Pain goal, one month: Be good about exercise and therapy so that in one month the pain is back in remission.
Pain goal, one year: Learn to listen to your injury so that when flare-ups happen, you know how to take care of them. Learn what exercise helps and hurts, and be honest about it. Learn to find the way to do the activities you want to do but in a way that respects your injury.
Ed hadn't realized he was still staring at the paper, not even seeing it, not until Laurie put his hand on his leg again. “Ed?”
But Ed couldn't talk. He felt overwhelmed—moved, sad, angry, terrified, grateful. He felt like he was dying and being reborn all at once. Nothing about football at all on there. Nothing. Just the hanging out with the team, which was hell.

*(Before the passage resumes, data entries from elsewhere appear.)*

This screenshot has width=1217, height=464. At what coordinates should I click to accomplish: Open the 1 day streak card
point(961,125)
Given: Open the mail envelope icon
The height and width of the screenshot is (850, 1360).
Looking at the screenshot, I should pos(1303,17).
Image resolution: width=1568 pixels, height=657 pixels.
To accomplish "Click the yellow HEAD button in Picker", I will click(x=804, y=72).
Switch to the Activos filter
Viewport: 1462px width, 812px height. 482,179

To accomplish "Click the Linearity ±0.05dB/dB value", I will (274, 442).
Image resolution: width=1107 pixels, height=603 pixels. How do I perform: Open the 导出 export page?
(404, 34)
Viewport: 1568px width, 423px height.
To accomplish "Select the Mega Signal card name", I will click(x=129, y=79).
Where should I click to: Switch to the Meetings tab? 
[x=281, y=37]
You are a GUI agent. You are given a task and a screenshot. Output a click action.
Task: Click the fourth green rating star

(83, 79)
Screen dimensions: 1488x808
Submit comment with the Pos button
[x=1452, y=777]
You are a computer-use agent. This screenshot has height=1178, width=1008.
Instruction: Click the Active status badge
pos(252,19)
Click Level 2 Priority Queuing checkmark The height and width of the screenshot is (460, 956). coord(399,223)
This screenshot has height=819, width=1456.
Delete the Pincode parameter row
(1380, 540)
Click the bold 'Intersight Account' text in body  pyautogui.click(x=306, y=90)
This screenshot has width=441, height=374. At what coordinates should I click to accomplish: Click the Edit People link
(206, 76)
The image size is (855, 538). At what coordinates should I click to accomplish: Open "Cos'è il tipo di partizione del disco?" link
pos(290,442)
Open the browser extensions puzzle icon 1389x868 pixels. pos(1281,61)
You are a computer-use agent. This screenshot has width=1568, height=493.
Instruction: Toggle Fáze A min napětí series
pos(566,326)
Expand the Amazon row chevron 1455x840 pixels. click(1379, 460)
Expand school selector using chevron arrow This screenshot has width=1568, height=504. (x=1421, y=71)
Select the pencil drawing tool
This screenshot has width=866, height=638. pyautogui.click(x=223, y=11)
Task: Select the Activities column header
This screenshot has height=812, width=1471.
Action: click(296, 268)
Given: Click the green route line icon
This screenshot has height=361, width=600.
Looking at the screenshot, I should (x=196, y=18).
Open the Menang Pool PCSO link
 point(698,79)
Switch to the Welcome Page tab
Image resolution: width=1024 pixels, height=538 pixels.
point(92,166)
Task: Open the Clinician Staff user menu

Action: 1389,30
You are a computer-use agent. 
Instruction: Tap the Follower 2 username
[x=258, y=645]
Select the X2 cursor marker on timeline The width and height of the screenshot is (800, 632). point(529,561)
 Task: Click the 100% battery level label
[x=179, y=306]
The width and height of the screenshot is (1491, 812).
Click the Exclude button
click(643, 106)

So much dancing. All of it with Laurie.
For weeks he'd been pushing Laurie away, trying to make this easier on himself. On Laurie too. As he sat there now, staring down at his pain-goal sheet, filled out at last, filled out by Laurie—Laurie, who hadn't left him, no matter what kind of asshat he'd been—for a second, Ed didn't know how to respond. At last, though, he picked up the pen and held it, hand shaking, over the paper. On the line beneath the pain goals Laurie had written, he added a goal of his own.
Goal, four hours: Make love to Laurie.
He loved the way Laurie laughed—quiet, soft but open. He also liked the way Laurie's hand slid over his thigh.
“Are you cleared?” Laurie asked, his hand brushing against Ed's groin.
Ed swallowed hard, hating how nervous he was. “He said I should play it by ear.”
“And?”
Ed hesitated. “It's coming that's the trouble. You tighten up like all fuck before you come, and you get full of adrenaline and think you're Superman. And then later you pay the piper. I'm probably okay.” He grimaced. “But I really don't want to find out I'm not.”
Laurie took his hand, lacing his fingers through it. He leaned in close, brushing a kiss against Ed's cheek. Ed closed his eyes.
“We could take it slow. Easy,” Laurie whispered.
“I don't want easy,” Ed replied, but his voice was rough. Laurie's breath on his ear was doing really interesting things to his dick.